SOURCE EXCERPT:
Winter Wheat Nitrogen Management in the 18- to 25-inch Precipitation Zone

Roger Veseth

The need for improved nitrogen (N) fertilizer use efficiency in winter wheat is increasing from both production efficiency and environmental standpoints. Improved fertilizer use efficiency would increase farm profits and reduce the potential for pollution of surface and groundwater. Selection of placement method, timing and rate of applied N fertilizer can influence use efficiency, crop production potential and environmental impacts.

Nitrogen fertilizer rates should be based on soil test results and realistic yield potentials for available water. Timing and placement of N fertilizer are influenced by amount and distribution of precipitation and soil factors. Together these determine N availability to the winter wheat crop and potential for losses to the environment.

Improving N Use Efficiency

Improving N fertilizer use efficiency has been a research focus of several soil scientists in the Pacific Northwest, particularly those involved in the STEEP (Solutions To Environmental and Economic Problems) research program on conservation farming in Idaho, Oregon and Washington.

Two soils researchers who have been addressing this topic in the STEEP effort are Robert Mahler, at the University of Idaho in Moscow, and Fred Koehler, at Washington State University in Pullman. The results of their research, and related research projects in the Northwest, have shown that climatic and soil conditions strongly influence management choices to improve N fertilizer use efficiency, achieve desired yields and reduce N losses.

Mahler and Koehler point out that N fertilizer should be applied before or at seeding of winter wheat in most cropland areas of the Inland Northwest which receive less than about 18 inches of annual precipitation. Research has shown that banding all of the winter wheat N fertilizer requirement below seeding depth before or at seeding time generally results in the higher yields and N use-efficiencies, and consequently less environmental hazard than with broadcast or spring-applied N.

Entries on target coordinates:
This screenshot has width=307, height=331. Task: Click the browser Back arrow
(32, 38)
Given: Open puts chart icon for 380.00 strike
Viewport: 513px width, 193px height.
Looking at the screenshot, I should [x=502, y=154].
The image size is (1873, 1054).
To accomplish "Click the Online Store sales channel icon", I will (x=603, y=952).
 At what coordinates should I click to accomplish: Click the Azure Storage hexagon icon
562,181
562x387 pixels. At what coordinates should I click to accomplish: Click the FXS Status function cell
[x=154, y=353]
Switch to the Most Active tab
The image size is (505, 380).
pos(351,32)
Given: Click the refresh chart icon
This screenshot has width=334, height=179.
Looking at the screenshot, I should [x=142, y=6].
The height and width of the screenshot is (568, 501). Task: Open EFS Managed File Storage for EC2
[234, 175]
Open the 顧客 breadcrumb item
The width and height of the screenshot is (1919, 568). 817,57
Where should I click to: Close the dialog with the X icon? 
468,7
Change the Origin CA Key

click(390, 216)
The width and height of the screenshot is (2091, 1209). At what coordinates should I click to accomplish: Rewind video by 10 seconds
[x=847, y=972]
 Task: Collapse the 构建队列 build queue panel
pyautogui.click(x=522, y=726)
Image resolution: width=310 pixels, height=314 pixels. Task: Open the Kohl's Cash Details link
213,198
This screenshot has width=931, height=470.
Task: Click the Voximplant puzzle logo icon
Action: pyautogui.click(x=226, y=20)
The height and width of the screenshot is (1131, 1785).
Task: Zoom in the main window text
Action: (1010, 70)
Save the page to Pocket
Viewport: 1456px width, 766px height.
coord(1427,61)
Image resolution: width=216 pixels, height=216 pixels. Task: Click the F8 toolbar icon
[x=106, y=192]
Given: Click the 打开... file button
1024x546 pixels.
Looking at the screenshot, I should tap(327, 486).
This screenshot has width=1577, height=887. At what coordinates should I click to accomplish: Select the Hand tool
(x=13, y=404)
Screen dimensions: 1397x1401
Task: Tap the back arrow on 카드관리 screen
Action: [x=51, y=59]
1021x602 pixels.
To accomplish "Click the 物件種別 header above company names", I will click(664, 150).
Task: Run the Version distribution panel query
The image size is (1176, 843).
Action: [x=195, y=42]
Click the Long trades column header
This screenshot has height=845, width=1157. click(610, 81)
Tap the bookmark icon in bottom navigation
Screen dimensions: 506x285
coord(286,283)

EXERCISES TO COMPLETE:
1. Copy the records word for word, from the line containing "Save the page to Pocket" through the end of the records.
2. Continue the passage on winter wheat nitrogen management from the point where it stops.

RESULTS FOR EACH TASK:
1.
Save the page to Pocket
Viewport: 1456px width, 766px height.
coord(1427,61)
Image resolution: width=216 pixels, height=216 pixels. Task: Click the F8 toolbar icon
[x=106, y=192]
Given: Click the 打开... file button
1024x546 pixels.
Looking at the screenshot, I should tap(327, 486).
This screenshot has width=1577, height=887. At what coordinates should I click to accomplish: Select the Hand tool
(x=13, y=404)
Screen dimensions: 1397x1401
Task: Tap the back arrow on 카드관리 screen
Action: [x=51, y=59]
1021x602 pixels.
To accomplish "Click the 物件種別 header above company names", I will click(664, 150).
Task: Run the Version distribution panel query
The image size is (1176, 843).
Action: [x=195, y=42]
Click the Long trades column header
This screenshot has height=845, width=1157. click(610, 81)
Tap the bookmark icon in bottom navigation
Screen dimensions: 506x285
coord(286,283)

2.
The opposite is true, however, in some areas of northern Idaho which receive more that 25 inches of annual precipitation. In these wetter areas, up to 90 percent of fall-applied N can be leached below the root zone in well-drained soils or lost through denitrification. Denitrification is the microbial conversion of nitrate N to the gaseous form N which can be lost to the atmosphere under waterlogged, anaerobic conditions in poorly-drained soils. This is particularly a problem in

bottomlands with clayey subsoils which restrict downward water movement. Under these conditions, it is best to split N applications between fall and spring, with a majority of the N spring-applied and only sufficient fall applied N to ensure vigorous fall growth and stand establishment.

Strategies for N fertilizer application in winter wheat are less clear for Inland Northwest winter wheat areas which receive from 18 to 25 inches of annual precipitation (intermediate zone). Strategies will also vary in the zone depending on annual precipitation, soil and landscape characteristics and other considerations.

Research Effort

The development of N fertilizer management strategies in this intermediate precipitation zone has been the focus of a cooperative research project by Mahler and Koehler, with assistance from UI soils research associate Larry Lutcher. The project was conducted from 1982 through 1987 at the UI Plant Science Farm near Moscow in a 22-inch annual precipitation zone. Data from the 1984-85 winter wheat crop was eliminated in the summary because dry fall conditions caused poor fall germination and reduced yields compared to the other years. Annual precipitation (Sept. 1 to August31) during the study were 32,26, 19,29 and 20 inches for the 1982-83 through 1986-87 winter wheat seasons, respectively.

Background Information

The research site was a nearly level bottomland location with a deep Latahco silt loam soil. Soil pH (1: 1 saturated paste) was 5.4 in the surface 12 inches. Organic matter content was 3 percent. Previous crops were winter wheat, spring dry pea, spring wheat and fallow in 1982, 1983, 1985 and 1986, respectively. Stephens winter wheat was seeded in mid-to late-September each year with Koehler's research, double-disk drill which bands dry fertilizer with the seed through the double disk openers in a 12-inch spacing, or 2 inches below the seed with separate hoe openers ahead of the seed openers. Seedbeds were prepared with conventional tillage. Phosphorus and sulfur fertilizer applications based on soil tests were broadcast and incorporated as needed before seeding.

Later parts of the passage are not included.